• **Work to be completed**
Report every line in the items below that contains the word "indicator". Copy each such line in full.

-- Begin Dataset --

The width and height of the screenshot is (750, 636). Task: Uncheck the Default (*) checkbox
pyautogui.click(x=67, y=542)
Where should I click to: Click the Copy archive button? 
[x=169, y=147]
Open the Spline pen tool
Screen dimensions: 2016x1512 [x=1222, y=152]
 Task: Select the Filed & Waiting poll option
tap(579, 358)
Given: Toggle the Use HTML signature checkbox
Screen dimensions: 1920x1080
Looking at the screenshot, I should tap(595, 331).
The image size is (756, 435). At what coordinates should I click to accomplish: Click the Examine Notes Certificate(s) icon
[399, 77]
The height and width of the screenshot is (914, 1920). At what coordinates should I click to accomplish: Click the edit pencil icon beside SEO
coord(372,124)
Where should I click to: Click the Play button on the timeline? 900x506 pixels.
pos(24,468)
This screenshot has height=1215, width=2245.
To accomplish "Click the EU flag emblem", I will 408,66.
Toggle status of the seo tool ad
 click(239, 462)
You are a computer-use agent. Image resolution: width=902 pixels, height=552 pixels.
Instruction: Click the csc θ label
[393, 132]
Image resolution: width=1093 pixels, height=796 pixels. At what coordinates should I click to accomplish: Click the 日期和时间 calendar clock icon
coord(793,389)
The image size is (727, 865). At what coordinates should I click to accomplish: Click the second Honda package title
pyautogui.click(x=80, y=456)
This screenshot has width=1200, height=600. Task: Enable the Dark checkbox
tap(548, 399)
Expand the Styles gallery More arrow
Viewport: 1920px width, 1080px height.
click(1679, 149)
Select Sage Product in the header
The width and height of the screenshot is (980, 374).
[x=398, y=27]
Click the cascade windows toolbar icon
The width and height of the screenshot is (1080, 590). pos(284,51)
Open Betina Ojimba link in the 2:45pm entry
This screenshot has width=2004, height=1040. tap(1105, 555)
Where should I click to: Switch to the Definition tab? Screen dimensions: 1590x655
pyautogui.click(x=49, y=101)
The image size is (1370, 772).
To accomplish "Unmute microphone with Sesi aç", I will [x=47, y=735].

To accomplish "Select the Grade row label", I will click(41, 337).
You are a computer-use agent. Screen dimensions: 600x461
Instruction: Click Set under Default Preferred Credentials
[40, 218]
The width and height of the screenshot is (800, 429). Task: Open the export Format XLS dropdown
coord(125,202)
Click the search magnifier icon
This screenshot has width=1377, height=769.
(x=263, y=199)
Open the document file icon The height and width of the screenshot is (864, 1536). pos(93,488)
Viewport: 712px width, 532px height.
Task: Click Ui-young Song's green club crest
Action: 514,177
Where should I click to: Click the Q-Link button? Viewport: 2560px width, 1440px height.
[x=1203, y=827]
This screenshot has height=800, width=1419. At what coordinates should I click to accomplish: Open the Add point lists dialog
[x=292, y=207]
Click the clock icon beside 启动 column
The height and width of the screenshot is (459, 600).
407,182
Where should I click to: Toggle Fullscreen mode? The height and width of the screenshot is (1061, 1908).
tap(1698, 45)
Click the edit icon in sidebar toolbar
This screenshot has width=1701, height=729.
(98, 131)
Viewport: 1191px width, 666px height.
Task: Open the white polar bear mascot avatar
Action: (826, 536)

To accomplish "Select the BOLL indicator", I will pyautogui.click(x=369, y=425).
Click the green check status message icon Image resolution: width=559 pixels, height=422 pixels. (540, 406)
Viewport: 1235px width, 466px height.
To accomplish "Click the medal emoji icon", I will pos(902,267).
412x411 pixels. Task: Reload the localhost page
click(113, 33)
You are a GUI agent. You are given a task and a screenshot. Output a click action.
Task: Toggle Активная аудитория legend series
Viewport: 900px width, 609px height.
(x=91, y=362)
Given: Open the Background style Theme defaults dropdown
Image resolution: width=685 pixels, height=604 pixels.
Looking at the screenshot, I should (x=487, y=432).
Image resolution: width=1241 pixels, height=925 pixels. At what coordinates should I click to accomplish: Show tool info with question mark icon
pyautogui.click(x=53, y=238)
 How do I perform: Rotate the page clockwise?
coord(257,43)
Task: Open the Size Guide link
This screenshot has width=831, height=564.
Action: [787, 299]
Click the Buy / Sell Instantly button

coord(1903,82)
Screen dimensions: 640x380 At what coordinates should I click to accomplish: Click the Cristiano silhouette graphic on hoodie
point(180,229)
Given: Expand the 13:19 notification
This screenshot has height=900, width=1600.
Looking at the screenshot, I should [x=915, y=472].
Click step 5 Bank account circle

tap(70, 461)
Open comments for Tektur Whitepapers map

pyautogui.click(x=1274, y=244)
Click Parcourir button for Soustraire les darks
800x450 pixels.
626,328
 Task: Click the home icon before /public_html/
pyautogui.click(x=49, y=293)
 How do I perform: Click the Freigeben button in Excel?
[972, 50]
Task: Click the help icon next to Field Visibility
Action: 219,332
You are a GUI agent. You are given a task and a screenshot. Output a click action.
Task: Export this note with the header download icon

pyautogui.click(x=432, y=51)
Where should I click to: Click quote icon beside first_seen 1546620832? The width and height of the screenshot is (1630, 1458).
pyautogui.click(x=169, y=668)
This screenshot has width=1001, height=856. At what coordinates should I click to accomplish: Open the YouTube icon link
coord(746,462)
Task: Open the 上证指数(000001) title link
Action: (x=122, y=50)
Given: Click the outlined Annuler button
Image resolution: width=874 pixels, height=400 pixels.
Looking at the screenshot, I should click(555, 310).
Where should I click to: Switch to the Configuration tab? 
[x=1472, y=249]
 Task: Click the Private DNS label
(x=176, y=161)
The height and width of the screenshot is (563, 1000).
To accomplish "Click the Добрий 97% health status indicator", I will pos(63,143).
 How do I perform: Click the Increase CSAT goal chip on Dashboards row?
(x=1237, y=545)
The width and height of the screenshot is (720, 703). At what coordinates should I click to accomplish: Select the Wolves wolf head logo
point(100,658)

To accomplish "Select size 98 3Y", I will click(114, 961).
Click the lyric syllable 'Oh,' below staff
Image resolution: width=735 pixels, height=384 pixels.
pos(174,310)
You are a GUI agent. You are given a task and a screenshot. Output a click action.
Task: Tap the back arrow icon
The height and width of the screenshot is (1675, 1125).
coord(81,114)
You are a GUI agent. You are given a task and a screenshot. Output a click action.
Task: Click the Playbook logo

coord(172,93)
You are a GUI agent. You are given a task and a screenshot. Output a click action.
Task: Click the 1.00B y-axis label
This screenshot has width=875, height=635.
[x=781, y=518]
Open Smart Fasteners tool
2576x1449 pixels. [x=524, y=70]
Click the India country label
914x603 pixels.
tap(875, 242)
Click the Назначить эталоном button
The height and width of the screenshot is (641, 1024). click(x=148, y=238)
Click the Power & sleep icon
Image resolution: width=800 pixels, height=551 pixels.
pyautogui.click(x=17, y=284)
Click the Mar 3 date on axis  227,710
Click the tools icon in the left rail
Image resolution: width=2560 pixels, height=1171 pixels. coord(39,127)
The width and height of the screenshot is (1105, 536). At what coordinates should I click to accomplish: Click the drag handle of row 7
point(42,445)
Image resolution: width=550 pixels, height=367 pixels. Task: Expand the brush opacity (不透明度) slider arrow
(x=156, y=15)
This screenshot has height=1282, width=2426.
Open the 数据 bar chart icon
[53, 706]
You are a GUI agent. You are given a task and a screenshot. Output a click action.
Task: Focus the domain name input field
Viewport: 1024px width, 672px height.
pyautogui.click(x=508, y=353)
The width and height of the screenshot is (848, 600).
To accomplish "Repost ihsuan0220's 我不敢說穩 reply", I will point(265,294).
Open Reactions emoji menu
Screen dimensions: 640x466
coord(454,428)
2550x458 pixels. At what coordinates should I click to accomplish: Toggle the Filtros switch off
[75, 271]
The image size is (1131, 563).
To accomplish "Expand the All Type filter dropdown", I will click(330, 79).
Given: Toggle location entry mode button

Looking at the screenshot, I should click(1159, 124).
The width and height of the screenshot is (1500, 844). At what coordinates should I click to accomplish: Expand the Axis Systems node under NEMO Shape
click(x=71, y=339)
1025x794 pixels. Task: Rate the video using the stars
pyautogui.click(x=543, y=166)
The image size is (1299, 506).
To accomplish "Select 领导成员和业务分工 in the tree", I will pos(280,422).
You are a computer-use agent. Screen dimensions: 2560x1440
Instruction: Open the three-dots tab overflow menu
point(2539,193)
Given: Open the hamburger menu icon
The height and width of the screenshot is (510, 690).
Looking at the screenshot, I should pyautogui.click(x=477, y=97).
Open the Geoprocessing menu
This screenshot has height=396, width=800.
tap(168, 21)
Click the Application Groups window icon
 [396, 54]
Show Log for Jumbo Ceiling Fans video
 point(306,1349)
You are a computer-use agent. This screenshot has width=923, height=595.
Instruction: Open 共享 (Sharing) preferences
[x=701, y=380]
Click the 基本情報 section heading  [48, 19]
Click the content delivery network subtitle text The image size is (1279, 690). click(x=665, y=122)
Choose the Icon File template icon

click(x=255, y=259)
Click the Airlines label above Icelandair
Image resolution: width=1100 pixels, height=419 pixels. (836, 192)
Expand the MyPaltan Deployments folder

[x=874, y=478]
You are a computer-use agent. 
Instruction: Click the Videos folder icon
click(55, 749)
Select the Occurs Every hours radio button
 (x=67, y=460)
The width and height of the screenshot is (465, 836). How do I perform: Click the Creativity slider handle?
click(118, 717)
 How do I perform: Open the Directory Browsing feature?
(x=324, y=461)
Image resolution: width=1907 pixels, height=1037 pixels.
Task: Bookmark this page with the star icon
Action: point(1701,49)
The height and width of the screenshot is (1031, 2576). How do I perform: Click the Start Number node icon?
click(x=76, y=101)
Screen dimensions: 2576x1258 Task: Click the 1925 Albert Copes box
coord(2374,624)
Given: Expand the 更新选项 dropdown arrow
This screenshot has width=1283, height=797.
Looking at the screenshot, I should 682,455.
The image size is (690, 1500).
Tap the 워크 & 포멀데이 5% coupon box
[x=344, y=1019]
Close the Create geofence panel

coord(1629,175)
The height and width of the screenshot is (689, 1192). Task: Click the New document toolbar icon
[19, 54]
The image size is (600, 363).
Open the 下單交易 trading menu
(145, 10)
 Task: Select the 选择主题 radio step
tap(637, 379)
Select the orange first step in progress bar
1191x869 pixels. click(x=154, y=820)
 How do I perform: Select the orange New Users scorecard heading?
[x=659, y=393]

-- End Dataset --

• **Task result**
To accomplish "Select the BOLL indicator", I will pyautogui.click(x=369, y=425).
To accomplish "Click the Добрий 97% health status indicator", I will pos(63,143).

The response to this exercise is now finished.